You put in the work to get a receiver appointed. Do not let a bankruptcy filing get in the way of your efforts. A receivership is a remedy used by secured lenders primarily to preserve their collateral when a borrower fails to pay its debt and the property may be at risk of losing value. The receivership is often used during a judicial proceeding to foreclose a lender’s mortgage on real estate. In a court-authorized receivership, an independent party will be appointed as receiver and will exercise control over the mortgagor’s property to preserve and manage the property. That sometimes involves managing business operations, collecting rents or even preparing the property for a sale.

It is not uncommon that on the eve of a foreclosure sale, as a defense, a mortgagor will file a voluntary petition for bankruptcy to stop the sale of the property. The Bankruptcy Code not only stops the sale by virtue of the automatic stay, but it also imposes obligations on the receiver to turn over property to the debtor-in-possession and provide an accounting in the bankruptcy case pursuant to Section 543(b) of the Bankruptcy Code.

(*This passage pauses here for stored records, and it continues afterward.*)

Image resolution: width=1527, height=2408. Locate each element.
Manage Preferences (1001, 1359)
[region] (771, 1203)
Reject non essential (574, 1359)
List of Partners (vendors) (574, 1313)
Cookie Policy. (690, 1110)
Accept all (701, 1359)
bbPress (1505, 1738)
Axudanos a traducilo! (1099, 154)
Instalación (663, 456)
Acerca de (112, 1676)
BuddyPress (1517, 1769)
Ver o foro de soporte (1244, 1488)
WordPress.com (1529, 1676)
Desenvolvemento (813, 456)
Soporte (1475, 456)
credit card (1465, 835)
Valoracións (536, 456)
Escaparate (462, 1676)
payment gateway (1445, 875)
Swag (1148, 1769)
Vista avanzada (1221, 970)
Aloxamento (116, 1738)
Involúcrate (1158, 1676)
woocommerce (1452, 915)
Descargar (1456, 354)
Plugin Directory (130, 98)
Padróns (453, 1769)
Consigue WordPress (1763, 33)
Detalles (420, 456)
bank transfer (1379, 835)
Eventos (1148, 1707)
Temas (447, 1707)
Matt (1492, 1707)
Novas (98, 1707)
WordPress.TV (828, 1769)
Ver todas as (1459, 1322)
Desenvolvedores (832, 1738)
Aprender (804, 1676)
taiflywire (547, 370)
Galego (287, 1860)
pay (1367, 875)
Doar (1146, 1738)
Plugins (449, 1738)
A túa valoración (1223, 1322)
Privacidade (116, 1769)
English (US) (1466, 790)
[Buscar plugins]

Section 543(b) states that a custodian shall:

(1) deliver to the trustee any property of the debtor held by or transferred to such custodian, or proceeds, product, offspring, rents or profits of such property, which is in such custodian’s possession, custody or control on the date that such custodian acquires knowledge of the commencement of the case; and

(2) file an accounting of any property of the debtor, or proceeds, product, offspring, rents or profits of such property, that, at any time, came into the possession, custody or control of such custodian.

Section 543(a) generally bars a receiver from taking further action to administer property of the estate, or in other words, to perform the duties and obligations the receiver is required and authorized to carry out in the non-bankruptcy proceeding.

What secured lenders should know is that the court-appointed receiver’s turnover requirements may be excused pursuant to Section 543(d). Under Section 543(d), the bankruptcy court may excuse the receiver’s compliance with Sections 543(a) and (b) if the interest of creditors would be better served by permitting the receiver to continue in possession, custody or control of the property.

Factors that bankruptcy courts have often looked at to determine whether compliance should be excused are:

(1) The likelihood of reorganization and whether funds held by the receiver are required for reorganization;

(2) Whether there were instances of mismanagement by the debtor;

(3) Whether turnover would be injurious to creditors; and

(4) Whether the debtor will actually use the property for benefit of its creditors.

In re Franklin, 476 B.R. 545, 551 (Bankr. N.D. Ill. 2012) (citing In re Falconridge, LLC, No. 07-BK-19200, 2007 WL 3332769, at *7 (Bankr. N.D. Ill. Nov. 8, 2007)). Generally, when the majority of a debtor’s debt is owed to a secured lender, the secured lender’s interest is given great weight. See In re Foundry of Barrington Partnership, 129 B.R. 550, 558 (Bankr. N.D. Ill. 1991).

These factors are not exhaustive and the bankruptcy court’s inquiry will be fact specific.